Teitel stated that the new budget cuts would not have any effect on classes for the remainder of the current school year. “So far, classes are not affected,” he said. “We had programmed all our classes in case something like this happened. Unless something else happens this year, students won’t notice a thing.”
“[Teitel] kept [last year] in mind when he prepared this year’s budget,” Parent Coordinator Harvey Blumm said. “He deserves a lot of credit. I think he’s demonstrated his goal is to protect the classroom. He’ll focus on cutting from other areas before turning to the teachers and students.”
Parents’ Association (PA) Co-President Paola de Kock expressed concern over the new budget cuts. “The PA is going to try to raise money, but we can’t pay for instruction,” she said. “We’ve paid for a lot of stuff the DOE should be paying, like copy machines and supplies.”
“This country, this state, has to come to terms with its children,” de Kock said. “All children have the right to a free public education.”
“This is like déjà vu,” Blumm said. “This is exactly what we went through when we were hit last time. The PA did a wonderful job last year, and they’ll have to do the same this year, too.

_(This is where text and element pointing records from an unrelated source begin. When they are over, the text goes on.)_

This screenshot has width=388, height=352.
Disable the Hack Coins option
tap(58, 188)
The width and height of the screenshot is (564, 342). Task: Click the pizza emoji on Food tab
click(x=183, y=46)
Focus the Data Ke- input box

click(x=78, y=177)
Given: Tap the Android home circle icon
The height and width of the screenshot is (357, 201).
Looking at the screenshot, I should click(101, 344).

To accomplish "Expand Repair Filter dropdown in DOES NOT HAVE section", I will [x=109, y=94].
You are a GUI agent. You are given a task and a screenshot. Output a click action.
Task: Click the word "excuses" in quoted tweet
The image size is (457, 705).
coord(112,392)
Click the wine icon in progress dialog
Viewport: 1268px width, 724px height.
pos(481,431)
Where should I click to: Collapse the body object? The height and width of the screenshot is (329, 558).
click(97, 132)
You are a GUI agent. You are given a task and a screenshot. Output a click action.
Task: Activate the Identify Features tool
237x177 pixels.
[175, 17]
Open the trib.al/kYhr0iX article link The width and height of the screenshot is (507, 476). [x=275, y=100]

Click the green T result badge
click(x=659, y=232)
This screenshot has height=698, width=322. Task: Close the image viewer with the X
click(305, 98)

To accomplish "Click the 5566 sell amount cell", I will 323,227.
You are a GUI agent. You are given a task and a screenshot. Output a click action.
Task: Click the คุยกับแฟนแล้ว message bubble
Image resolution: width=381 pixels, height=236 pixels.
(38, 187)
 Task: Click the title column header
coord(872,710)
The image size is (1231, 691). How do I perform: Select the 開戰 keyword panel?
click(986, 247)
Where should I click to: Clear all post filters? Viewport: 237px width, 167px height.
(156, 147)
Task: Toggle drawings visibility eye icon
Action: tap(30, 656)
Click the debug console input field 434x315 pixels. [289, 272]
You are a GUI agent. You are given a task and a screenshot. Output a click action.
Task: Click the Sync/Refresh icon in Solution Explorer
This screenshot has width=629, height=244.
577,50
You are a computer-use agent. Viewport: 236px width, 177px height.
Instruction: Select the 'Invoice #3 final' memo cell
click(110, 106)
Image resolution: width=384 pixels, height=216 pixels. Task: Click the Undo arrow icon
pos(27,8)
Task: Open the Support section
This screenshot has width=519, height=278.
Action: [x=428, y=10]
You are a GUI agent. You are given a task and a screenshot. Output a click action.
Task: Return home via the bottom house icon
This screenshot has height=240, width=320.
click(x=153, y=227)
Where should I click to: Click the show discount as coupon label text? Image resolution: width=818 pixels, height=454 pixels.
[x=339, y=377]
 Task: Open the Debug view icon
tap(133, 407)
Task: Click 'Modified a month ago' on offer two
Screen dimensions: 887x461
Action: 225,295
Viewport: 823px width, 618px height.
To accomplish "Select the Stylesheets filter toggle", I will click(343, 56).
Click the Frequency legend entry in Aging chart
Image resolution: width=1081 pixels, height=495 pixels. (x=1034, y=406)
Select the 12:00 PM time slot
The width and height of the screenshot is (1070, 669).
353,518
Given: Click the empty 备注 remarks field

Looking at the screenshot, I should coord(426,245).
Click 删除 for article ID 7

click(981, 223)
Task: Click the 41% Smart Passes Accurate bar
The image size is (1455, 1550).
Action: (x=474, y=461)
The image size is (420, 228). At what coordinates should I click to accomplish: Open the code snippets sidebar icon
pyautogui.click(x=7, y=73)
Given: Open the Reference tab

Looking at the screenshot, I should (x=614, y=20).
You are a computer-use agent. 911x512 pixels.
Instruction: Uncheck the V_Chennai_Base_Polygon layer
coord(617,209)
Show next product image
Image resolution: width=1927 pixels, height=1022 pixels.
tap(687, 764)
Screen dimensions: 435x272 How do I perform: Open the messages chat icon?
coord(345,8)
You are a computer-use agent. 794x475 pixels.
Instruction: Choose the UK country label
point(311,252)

Basically, whether it’s schools, healthcare or anything else, the pie is getting smaller. And everyone’s going to be fighting to keep their piece of the pie, which is what we have to do.”
To deal with the upcoming $754,000 cut that Stuyvesant will face in the 2009-2010 school year, Teitel may decide to give students fewer classes and he “might have to cut afterschool programs and extra-curriculars,” he said.
According to Teitel, it is unclear exactly how and to what extent the future budget cuts will affect Stuyvesant students.
“Next September, no one can put away the cuts we’ll face,” Blumm said.
“I don’t think things economically are getting better by the day,” Teitel said. “Governor Paterson announced a 2.1 billion-dollar cut to the state budget, with 585 million coming from education, and 244 million of that from the New York City DOE.”